- Material for this exercise
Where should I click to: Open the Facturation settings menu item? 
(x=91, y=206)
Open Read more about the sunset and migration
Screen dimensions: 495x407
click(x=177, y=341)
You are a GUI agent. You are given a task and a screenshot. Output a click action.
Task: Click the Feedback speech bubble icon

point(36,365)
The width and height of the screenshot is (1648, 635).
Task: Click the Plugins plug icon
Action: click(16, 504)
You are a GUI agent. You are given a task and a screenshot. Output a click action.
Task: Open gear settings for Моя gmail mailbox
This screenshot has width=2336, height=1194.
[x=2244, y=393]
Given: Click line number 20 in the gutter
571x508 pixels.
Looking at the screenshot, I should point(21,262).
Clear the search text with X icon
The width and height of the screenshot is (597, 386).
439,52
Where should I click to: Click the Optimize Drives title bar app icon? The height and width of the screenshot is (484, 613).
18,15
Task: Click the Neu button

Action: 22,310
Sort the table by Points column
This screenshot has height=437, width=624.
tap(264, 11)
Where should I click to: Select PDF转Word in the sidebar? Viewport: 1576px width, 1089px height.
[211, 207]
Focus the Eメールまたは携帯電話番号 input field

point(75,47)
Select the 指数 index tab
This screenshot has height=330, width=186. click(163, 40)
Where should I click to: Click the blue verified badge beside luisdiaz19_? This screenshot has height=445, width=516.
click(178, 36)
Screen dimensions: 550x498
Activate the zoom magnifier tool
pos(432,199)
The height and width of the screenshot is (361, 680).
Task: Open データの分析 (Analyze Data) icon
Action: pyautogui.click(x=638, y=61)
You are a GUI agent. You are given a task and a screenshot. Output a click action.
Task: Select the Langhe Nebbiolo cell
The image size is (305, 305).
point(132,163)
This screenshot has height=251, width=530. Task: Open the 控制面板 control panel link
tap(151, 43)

- Task details
Exact copies of the lines from the one containing "Clear the search text with X icon" through the end of the listing, both included, are the only thing wanted.

- Result of this task
Clear the search text with X icon
The width and height of the screenshot is (597, 386).
439,52
Where should I click to: Click the Optimize Drives title bar app icon? The height and width of the screenshot is (484, 613).
18,15
Task: Click the Neu button

Action: 22,310
Sort the table by Points column
This screenshot has height=437, width=624.
tap(264, 11)
Where should I click to: Select PDF转Word in the sidebar? Viewport: 1576px width, 1089px height.
[211, 207]
Focus the Eメールまたは携帯電話番号 input field

point(75,47)
Select the 指数 index tab
This screenshot has height=330, width=186. click(163, 40)
Where should I click to: Click the blue verified badge beside luisdiaz19_? This screenshot has height=445, width=516.
click(178, 36)
Screen dimensions: 550x498
Activate the zoom magnifier tool
pos(432,199)
The height and width of the screenshot is (361, 680).
Task: Open データの分析 (Analyze Data) icon
Action: pyautogui.click(x=638, y=61)
You are a GUI agent. You are given a task and a screenshot. Output a click action.
Task: Select the Langhe Nebbiolo cell
The image size is (305, 305).
point(132,163)
This screenshot has height=251, width=530. Task: Open the 控制面板 control panel link
tap(151, 43)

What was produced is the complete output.